Postgres JSONB indexes: GIN vs BTREE on the same column

#postgressql #database #performance #json

caught this in production last quarter and the answer is more boring than i expected: GIN and BTREE on the same JSONB column solve different problems, and the right choice depends on the SHAPE of your queries, not the size of the data.

heres the actual benchmark + when each one wins.

the setup

table: users with 2.3M rows. one column attributes JSONB. typical row contains:

{
  "plan": "pro",
  "country": "ID",
  "signup_source": "organic",
  "feature_flags": ["beta_search", "new_billing"],
  "preferences": {"theme": "dark", "lang": "id"}
}

queries i run regularly:

Q1: WHERE attributes->>'plan' = 'pro' — find all pro users
Q2: WHERE attributes @> '{"feature_flags": ["beta_search"]}' — find users with a feature flag
Q3: WHERE attributes->>'country' = 'ID' AND attributes->>'plan' = 'pro' — pro users in indonesia
Q4: WHERE attributes ? 'preferences' — users who have the preferences key at all

four queries. different optimal indexes for each.

the three index options

-- option A: GIN on whole column
CREATE INDEX idx_attrs_gin ON users USING GIN (attributes);

-- option B: GIN with jsonb_path_ops (faster but only for @>)
CREATE INDEX idx_attrs_gin_path ON users USING GIN (attributes jsonb_path_ops);

-- option C: BTREE on extracted scalar
CREATE INDEX idx_attrs_plan ON users ((attributes->>'plan'));

actual EXPLAIN ANALYZE results (2.3M rows)

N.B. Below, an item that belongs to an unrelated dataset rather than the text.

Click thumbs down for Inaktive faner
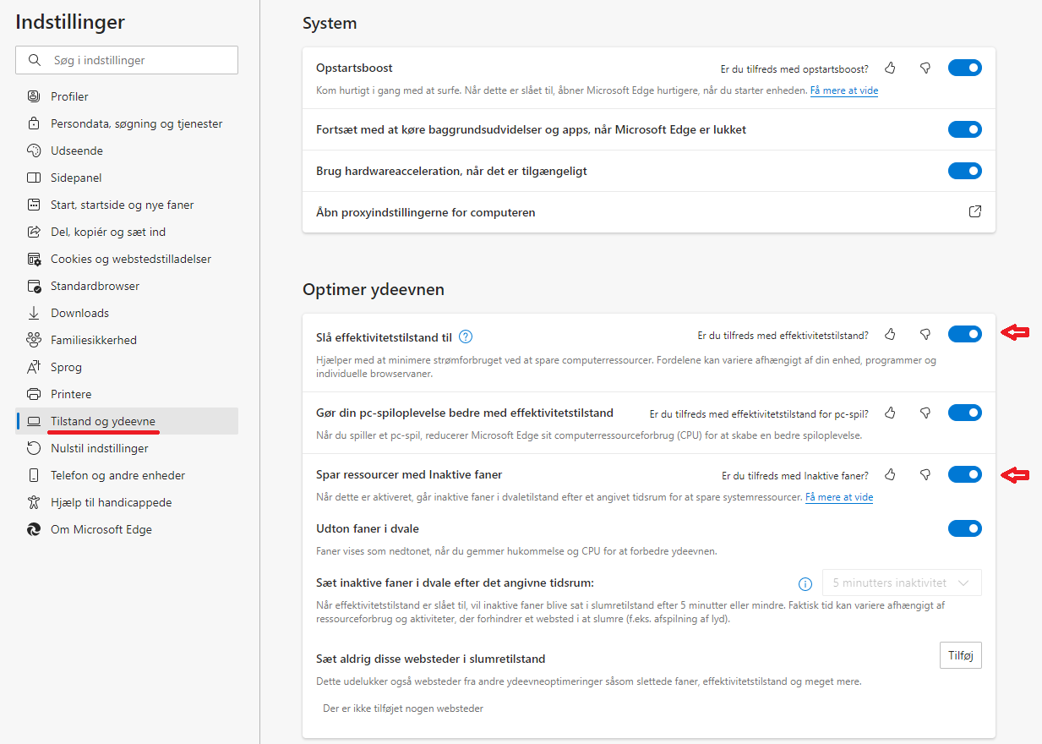The width and height of the screenshot is (1042, 744). point(925,475)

Q1: WHERE attributes->>'plan' = 'pro'

no index: 480ms (seq scan)
GIN (option A): 220ms (bitmap scan, recheck) — GIN is generic, returns false positives, needs the recheck step
GIN path_ops (option B): doesn't work for ->> extraction. ignored.
BTREE on (attributes->>'plan') (option C): 8ms (index scan, no recheck) — winner by 27x

Q2: WHERE attributes @> '{"feature_flags": ["beta_search"]}'

no index: 510ms (seq scan)
GIN: 14ms (bitmap scan) — solid
GIN path_ops: 6ms — winner. path_ops loses other operators but is 2.3x faster for @> specifically because it stores hashed paths only.
BTREE on extracted: cant express this query. n/a.

Q3: WHERE plan='pro' AND country='ID' (compound on JSONB)

BTREE on plan only: 120ms (index on plan, then filter for country in heap)
BTREE composite on ((attributes->>'plan'), (attributes->>'country')): 3ms — winner.

if you find yourself running compound queries on JSONB scalars, the COMPOSITE BTREE on extracted columns beats every other option for that exact shape.

Q4: WHERE attributes ? 'preferences'

GIN (option A): 18ms — works because the ? operator is supported
GIN path_ops: doesnt work for the ? operator. path_ops only indexes @>.
BTREE on extracted: cant express. n/a.

the actual lesson

GIN with default ops is the safe default if you don't know your query shape yet. handles @>, ?, ?|, ?&. flexibility tax: ~2x slower than path_ops on @>, way slower than BTREE on ->>.

GIN with jsonb_path_ops is the specialist if you ONLY use @> (contains). most apps doing feature flag / array-contains queries fit here.

BTREE on extracted scalar (((attributes->>'X'))) is always the fastest for that specific scalar predicate. price: one BTREE index per accessed scalar field.

compound BTREE on multiple extracted scalars is the god mode for queries shaped like Q3. costs you write-amplification but reads are 40-100x faster than alternatives.

what i actually use in production

after benchmarking:

composite BTREE on the 2 high-cardinality scalars (plan, country) that show up in 80% of WHERE clauses → 3ms for the hot path
one GIN path_ops index for the @> feature_flags queries → 6ms for flag lookups
no general-purpose GIN. the ? operator queries (Q4) are rare; we accept seq scan for them.

trade-off: 2 BTREE + 1 GIN = 3 indexes on a single JSONB column. write amplification per row: ~30% slower INSERTs vs no indexes. acceptable because writes are 1% of our traffic.

the rule of thumb i give other engineers

if you know the query shape, use a BTREE on the extracted scalar. if you don't, use a default GIN. only add jsonb_path_ops if you've measured + you ONLY use @>.

GIN-on-everything is the lazy answer that costs you 20-50x on simple equality queries. and most JSONB queries in business code are simple equality queries.

one more thing

the BTREE on (attributes->>'plan') index works ONLY if your query writes the predicate as attributes->>'plan' = 'pro'. if you write (attributes->'plan')::text = '"pro"' (note the double quote inside the literal — JSONB vs text comparison), it won't use the index. lost an hour to this once. expression on the LEFT side of = must match the indexed expression exactly.